Ferruccio Mengaroni (1875-1925). Sotto, una cartolina postale pubblicitaria del 1923. In basso, la sede del laboratorio di Mengaroni visto da viale Trento
di Federico Malaventura *
Sono passati cento anni dalla morte del famoso ceramista Ferruccio Mengaroni, una vita dedita all’arte stroncata tragicamente il 13 maggio 1925 a soli quarantanove anni, durante l’allestimento per la II Biennale di Arte Decorativa nella Villa Reale di Monza. La Medusa, l’opera più importante e impegnativa cui Mengaroni si dedicò, fu posta per il trasporto da Pesaro a Milano all’interno di una robusta cassa di legno del peso di oltre dodici quintali, che disgraziatamente lo schiacciò quel mercoledì di maggio, quando si gettò per salvarla da una rovinosa caduta nel suo ultimo gesto di padre amorevole verso l’arcigna Gorgone, esalando così l’ultimo respiro tra la nobile ceramica e la balaustra che conduceva al palazzo.

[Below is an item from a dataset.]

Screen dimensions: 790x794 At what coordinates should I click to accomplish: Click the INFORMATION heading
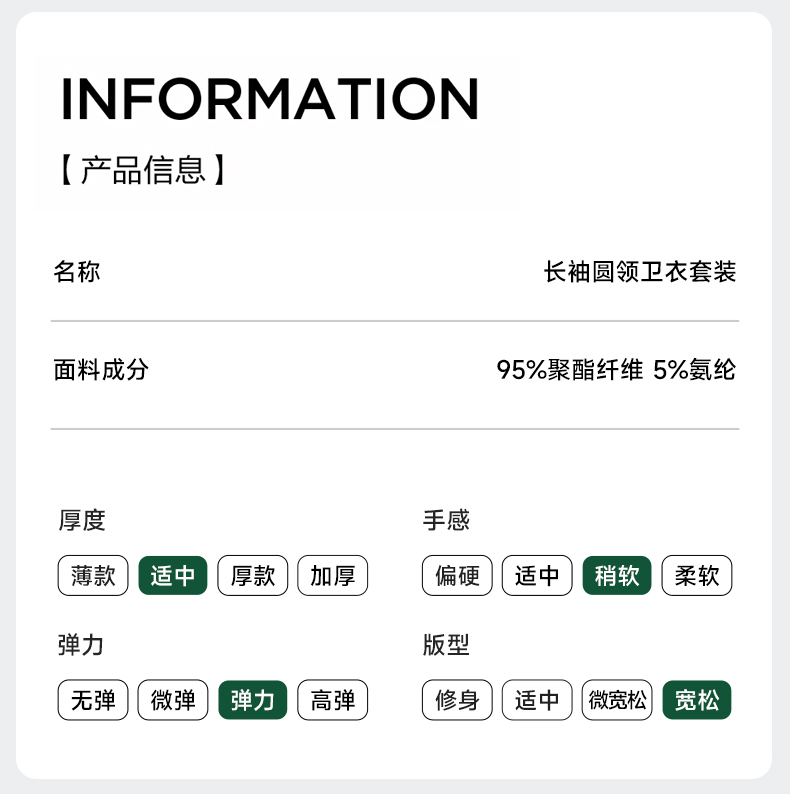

Rinvenne nell’arte della maiolica il senso profondo della sua esistenza, unendo il suo temperamento, la sua creatività e una vivace intelligenza. Questo connubio diede forma a un ceramista di straordinaria abilità, poco incline alla religiosità ma curiosamente segnato da una sottile vena di superstizione, etichettato all’epoca come una figura anticonvenzionale. Nato il 4 ottobre 1875, da giovanissimo entra come apprendista nella fabbrica di Vincenzo Molaroni grazie alle pressioni del padre Romolo Mengaroni, dopo che il figlio fu bandito da tutte le scuole del regno, compresa la locale Scuola d’Arte, a causa del suo carattere focoso e irriverente, che costò un bel bernoccolo in testa a un professore per un "calamaio volante" lanciato da Ferruccio in un momento d’ardente impeto letterario.
Dopo aver lasciato definitivamente la Molaroni, istituì qualche anno dopo, nel 1915, una fabbrica in viale Trento conosciuta come S.D.A.C (Studio d’Arte Ceramico), grazie al socio e amico Aristodemo Mancini, che ampliò e trasformò in M.A.P (Maioliche Artistiche Pesaresi) nel 1920 all’interno del suo “Castiglione“, una dimora-fabbrica nello stile eclettico del primo Novecento. D’indole anarchica, ma lesto come una volpe quando l’etichetta lo richiedeva, durante la visita alla fabbrica nel 1923 di S.A.R. il principe ereditario, Umberto II, sotto ogni più rosea previsione trattò il giovane Savoia con i guanti di velluto. Ferruccio aveva anche un piccolo pallino per il falso, un passatempo emerso ufficiosamente nel 1908, che generò subbuglio tra gli storici delle più importanti istituzioni museali a livello internazionale, tanto da indurre l’organizzazione di un convegno dedicato al celebre falsario nel 1924.
Tuttavia, tale attenzione pare non abbia infastidito l’artista; anzi, probabilmente accolse l’episodio con divertimento, celando un sorriso dietro i suoi sottili baffi, all’ombra del largo e morbido cappello che lo caratterizzava. Pervaso da un senso di soddisfazione e orgoglio quasi tracotante, fu spinto a creare nuove opere, sempre più complesse, monumentali e brillanti, elevandosi verso territori inesplorati della ceramica.
Lo "stile severo" del XV secolo esercitò una notevole influenza sulla sua produzione artistica, come dimostra chiaramente il simbolo distintivo della fabbrica, costituito da un leone rampante che sorregge un ramo di melo cotogno, antico emblema araldico della famiglia Sforza, la quale governò Pesaro tra il 1445 e il 1512. Mastro Ferruccio Mengaroni da Pesaro è stato uno dei più grandi ceramisti del XX secolo, stroncato da una fine ingiusta ma altrettanto gloriosa, che a distanza di un secolo riecheggia forte e austera come un eco infinito nelle vaste vallate della memoria, trasformato in una statua di pietra dalla sua Gorgone, dove le carni diventano eterne e lo spirito immortale.